ASO Therapy Targeting STAU2 to Inhibit Pancreatic Ductal Adenocarcinoma Progression and Metastasis by Regulating the PALLD-Mediated EMT Signaling Pathway

Pancreatic ductal adenocarcinoma (PDAC) is a highly aggressive malignancy marked by high morbidity, recurrence, and metastasis, with limited treatment options and poor prognosis. The challenge of early diagnosis and the inefficacy of current therapeutic strategies underscore the urgent need for novel biomarkers and therapeutic targets. RNA-binding proteins (RBPs) are emerging as critical regulators of post-transcriptional processes and are implicated in cancer progression.
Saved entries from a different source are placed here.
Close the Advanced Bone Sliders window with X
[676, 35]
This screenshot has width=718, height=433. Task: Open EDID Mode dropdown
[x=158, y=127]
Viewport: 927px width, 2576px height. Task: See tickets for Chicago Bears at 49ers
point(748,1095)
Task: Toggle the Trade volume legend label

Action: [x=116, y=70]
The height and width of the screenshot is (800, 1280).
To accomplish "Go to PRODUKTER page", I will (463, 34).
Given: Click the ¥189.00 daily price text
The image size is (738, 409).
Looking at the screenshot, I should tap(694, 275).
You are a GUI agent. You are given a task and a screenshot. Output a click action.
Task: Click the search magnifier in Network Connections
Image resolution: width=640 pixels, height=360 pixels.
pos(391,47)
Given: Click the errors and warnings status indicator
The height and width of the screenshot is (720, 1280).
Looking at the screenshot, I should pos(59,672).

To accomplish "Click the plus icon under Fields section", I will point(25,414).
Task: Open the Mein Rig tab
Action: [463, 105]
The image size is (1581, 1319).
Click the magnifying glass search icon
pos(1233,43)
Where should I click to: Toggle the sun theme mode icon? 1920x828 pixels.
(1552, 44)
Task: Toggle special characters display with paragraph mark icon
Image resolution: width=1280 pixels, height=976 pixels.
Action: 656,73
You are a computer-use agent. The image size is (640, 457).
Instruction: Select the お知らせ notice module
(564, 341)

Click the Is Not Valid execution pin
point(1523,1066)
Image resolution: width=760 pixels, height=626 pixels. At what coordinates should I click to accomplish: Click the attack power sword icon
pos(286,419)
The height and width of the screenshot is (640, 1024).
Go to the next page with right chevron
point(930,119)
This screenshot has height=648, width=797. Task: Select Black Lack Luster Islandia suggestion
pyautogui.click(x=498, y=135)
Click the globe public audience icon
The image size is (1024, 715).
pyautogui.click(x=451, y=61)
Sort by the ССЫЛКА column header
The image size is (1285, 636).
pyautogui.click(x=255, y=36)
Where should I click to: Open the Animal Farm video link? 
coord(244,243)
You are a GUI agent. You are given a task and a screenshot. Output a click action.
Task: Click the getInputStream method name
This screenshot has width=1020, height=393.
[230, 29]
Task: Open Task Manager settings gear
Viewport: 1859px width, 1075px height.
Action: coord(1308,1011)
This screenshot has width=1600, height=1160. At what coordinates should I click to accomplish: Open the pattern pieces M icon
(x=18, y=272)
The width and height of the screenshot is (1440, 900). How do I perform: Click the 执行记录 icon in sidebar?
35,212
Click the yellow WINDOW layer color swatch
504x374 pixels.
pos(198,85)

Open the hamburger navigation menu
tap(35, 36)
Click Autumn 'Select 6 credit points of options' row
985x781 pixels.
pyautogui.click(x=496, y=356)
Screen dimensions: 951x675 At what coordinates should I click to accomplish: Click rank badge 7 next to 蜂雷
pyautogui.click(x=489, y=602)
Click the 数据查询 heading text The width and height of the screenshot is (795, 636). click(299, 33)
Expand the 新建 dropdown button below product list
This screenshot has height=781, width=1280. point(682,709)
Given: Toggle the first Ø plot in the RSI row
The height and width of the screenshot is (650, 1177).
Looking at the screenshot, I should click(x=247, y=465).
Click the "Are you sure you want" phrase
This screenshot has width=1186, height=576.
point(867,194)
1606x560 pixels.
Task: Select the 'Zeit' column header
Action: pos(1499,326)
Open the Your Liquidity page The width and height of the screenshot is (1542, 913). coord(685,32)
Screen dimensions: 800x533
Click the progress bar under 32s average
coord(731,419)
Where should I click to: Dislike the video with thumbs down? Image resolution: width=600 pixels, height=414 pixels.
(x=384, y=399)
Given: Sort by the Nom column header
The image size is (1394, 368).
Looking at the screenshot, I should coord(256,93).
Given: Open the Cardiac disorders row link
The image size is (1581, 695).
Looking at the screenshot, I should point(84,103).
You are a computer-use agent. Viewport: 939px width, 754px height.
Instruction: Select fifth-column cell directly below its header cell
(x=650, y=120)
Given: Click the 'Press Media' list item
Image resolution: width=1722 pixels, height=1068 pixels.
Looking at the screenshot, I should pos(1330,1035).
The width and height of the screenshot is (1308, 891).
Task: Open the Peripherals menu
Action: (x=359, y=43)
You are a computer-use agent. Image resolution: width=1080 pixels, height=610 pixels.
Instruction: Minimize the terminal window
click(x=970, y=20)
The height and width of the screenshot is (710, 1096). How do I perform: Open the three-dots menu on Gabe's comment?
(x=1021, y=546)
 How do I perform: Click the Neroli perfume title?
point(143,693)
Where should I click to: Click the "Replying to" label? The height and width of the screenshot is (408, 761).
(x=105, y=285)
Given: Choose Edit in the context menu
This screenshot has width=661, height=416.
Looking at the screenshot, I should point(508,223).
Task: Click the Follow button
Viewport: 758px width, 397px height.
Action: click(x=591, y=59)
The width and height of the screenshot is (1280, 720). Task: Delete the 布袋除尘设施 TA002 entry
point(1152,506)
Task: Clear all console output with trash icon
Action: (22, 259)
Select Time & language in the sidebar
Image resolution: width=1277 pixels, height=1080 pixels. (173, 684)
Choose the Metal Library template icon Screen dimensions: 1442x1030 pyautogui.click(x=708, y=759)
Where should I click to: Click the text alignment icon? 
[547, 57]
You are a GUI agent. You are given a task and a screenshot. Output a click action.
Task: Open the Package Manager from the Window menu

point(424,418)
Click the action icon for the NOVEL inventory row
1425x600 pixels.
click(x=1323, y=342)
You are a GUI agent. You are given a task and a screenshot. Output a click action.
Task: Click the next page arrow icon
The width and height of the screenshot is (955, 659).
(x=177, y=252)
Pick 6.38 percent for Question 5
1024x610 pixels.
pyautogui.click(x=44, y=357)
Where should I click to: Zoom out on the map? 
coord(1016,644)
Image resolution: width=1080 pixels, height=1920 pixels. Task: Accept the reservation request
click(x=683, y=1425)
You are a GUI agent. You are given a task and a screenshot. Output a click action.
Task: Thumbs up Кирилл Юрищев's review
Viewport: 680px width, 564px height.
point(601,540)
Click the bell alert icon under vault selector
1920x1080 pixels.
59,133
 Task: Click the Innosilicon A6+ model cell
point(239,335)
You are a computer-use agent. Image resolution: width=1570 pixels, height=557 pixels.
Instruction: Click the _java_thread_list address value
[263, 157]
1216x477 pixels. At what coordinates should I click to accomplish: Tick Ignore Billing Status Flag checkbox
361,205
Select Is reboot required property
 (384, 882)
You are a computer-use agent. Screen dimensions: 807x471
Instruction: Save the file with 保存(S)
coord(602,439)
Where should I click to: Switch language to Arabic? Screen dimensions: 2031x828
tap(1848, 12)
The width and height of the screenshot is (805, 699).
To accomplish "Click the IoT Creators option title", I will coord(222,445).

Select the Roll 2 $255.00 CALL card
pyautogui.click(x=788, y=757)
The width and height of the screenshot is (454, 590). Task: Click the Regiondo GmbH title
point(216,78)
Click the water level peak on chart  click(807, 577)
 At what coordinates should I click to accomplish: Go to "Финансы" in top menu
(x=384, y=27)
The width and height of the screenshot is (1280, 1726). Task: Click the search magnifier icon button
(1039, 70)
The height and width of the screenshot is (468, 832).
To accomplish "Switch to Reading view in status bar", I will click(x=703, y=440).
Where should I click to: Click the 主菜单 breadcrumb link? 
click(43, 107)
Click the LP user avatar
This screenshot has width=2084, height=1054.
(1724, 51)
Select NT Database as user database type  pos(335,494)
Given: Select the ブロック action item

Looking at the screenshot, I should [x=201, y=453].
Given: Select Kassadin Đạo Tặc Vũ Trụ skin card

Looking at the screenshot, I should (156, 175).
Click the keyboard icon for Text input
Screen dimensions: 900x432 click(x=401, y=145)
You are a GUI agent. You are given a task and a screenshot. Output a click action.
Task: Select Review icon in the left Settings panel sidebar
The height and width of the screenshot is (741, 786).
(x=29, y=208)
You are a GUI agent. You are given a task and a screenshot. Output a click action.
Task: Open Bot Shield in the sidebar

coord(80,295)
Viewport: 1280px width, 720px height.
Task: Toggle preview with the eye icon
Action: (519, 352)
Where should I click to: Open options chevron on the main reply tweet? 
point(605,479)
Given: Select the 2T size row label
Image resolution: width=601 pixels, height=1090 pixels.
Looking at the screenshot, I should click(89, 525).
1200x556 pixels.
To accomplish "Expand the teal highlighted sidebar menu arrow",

Here, the study identifies Staufen Double-Stranded RNA Binding Protein 2 (STAU2) as an oncogenic RBP with high expression in PDAC, which is significantly associated with metastasis. It is demonstrated that STAU2 directly binds and regulates cytoskeletal associated protein Palladin (PALLD) and mediates IQ motif containing GTPase-activating protein 1 (IQGAP1), thereby promoting metastasis via the epithelial-mesenchymal transition (EMT) pathway. Moreover, a 2′-methoxyethoxy (2′-MOE)-modified antisense oligonucleotide (ASO) targeting STAU2 is developed, which effectively inhibited downstream targets in vitro and in vivo. STAU2-ASO treatment significantly suppressed PDAC progression and metastasis, with a demonstrated safety profile in vivo.